A circular arc graph is a graph built from this set of arcs, with one vertex for each arc, and an edge between two arcs if they intersect at one or more points (the starting point of an interval a_{i} does not count for overlap purposes)

The arc coloring question asks: Given an integer K, and a circular arc graph G, can we color G in K or fewer colors? Alternately, we are asking whether we can partition the given set of arcs into K or fewer groups with no intersections within any group.

**Example: **The paper by Garey, Johnson, Miller, and Papadimitriou gives this example of a circular arc graph:

The right side is the circle and the arcs, the left side is the graph. So we can see there are edges connecting v1 to v2 and v5 because arc 1 overlaps with both arcs 2 and 5.

This graph can be colored with 3 colors (v2, v3, and v4 form a clique, so at least 3 colors will be needed, and coloring v1 the same color as v4 and v5 the same color of v1 will color the graph in just 3 colors).

Note that we already know that the general graph coloring problem is NP-Complete. We are asking here whether this restricted kind of graph can be colored in polynomial time. It will turn out that coloring this graph will be NP-Complete as well.

**Reduction:** The reason we talked about the Word Problem for Products of Symmetric Groups last time was to reduce from it here.

So we start with an instance of WPPSG- a collection of sets X_{1} through X_{m}, an integer K, and a goal permutation π. We’ll assume that each number from 1 to K occurs in at least one X set (if not, if π moves that number we have an automatic “no” instance, and if it doesn’t, we can just remove the number from consideration (and shift all larger numbers down 1)). We want to build a graph that is colorable in K colors or less if and only if our WPPSG instance is solvable.

Our circle will have K+m points on it. Each set X_{i} will generate a set of arcs. Let l_{i}[1] be the index of the first X set that contains i, let l_{i}[2] be the index of the second such set, and so on. So using our example from last time, we’d say that l_{5}[1] is 1 (because X_{1} is the first set to have a 5 in it), and l_{5}[2] is 3 (because X_{3} is the second set to have a 5 in it). We’ll denote the last such label as l_{i}[k(i)]

So, for each X_{i} we build a set of arcs:

- A
_{i1}= (i, K+l_{i}[1]) - A
_{i2}= (K+l_{i}[1], K+l_{i}[2]) - …
- A
_{i,k(i)}= (K+l_{i}[k(i)-1], K+l_{i}[k(i)])

This creates a set of arcs that are disjoint, and who cover the points from i to K+l_{i}[k(i)]

Each set X_{i} also creates an arc C_{i} = (K+l_{i}[k(i)], π^{-1}(i)). The “π^{-1}(i)” is just the inverse of the π permutation we started with, and tells us for each number from 1..K what position that number should end up in. This C_{i} arc continues the A_{i} arcs from where they “end” and go around to π^{-1}(i).

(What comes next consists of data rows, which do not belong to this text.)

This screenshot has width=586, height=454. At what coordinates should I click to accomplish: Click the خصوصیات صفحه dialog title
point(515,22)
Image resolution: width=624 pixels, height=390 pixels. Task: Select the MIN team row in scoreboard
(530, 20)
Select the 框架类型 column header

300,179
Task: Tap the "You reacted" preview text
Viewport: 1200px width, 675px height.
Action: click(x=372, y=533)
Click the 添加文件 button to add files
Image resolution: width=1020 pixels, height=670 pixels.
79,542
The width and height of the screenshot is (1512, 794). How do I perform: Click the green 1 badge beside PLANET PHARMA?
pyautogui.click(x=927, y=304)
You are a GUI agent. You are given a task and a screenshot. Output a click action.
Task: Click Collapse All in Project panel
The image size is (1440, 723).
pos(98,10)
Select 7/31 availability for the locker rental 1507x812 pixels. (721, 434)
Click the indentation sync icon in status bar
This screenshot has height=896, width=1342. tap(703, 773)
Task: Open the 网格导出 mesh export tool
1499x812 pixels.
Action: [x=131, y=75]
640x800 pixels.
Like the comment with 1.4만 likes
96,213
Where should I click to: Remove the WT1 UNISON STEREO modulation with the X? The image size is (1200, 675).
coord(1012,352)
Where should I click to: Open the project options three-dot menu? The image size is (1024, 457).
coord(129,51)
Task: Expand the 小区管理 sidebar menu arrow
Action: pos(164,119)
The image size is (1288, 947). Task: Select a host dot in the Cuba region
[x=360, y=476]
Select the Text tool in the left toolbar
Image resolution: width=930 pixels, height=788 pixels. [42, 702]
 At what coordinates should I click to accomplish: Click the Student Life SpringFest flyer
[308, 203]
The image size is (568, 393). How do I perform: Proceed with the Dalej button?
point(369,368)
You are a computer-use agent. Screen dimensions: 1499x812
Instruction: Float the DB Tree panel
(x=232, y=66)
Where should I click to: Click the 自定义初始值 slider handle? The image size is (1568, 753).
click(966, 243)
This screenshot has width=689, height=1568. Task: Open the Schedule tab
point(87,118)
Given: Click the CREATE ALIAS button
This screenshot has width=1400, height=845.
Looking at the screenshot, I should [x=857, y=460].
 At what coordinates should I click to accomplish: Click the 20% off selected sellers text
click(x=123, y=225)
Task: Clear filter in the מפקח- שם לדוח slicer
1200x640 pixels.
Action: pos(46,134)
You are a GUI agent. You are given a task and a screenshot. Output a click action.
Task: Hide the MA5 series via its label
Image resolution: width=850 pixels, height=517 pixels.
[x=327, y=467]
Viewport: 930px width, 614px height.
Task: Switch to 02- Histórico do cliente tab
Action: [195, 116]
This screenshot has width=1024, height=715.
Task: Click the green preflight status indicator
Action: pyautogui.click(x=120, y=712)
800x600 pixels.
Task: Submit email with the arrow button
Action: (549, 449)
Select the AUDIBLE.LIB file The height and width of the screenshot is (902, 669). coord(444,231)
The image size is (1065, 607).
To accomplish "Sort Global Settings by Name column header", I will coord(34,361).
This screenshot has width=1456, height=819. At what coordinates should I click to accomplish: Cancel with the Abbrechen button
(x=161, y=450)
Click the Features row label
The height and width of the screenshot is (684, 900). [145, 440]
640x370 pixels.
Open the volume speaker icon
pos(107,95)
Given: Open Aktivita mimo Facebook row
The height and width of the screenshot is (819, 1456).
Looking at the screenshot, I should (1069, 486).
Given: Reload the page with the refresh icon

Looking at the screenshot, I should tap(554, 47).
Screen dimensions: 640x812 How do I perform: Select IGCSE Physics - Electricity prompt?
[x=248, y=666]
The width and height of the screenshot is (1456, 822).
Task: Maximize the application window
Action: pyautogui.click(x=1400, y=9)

Here is an example of how this gets built from the paper:

The actual proof that this conversion works is hard and complicated. The general idea is that for each point in the circle, we need a different color for each arc that crosses the point. The different colors can map to the permutations of the numbers from 1-K. They show that you can build a permutation of colors that works based on the permutations you can do on the X sets, and so you can get to a legal permutation if and only if you can get to a legal coloring.

**Difficulty: **8. The construction is cool, but hard to see from the initial problem. The actual proof is very tricky as well.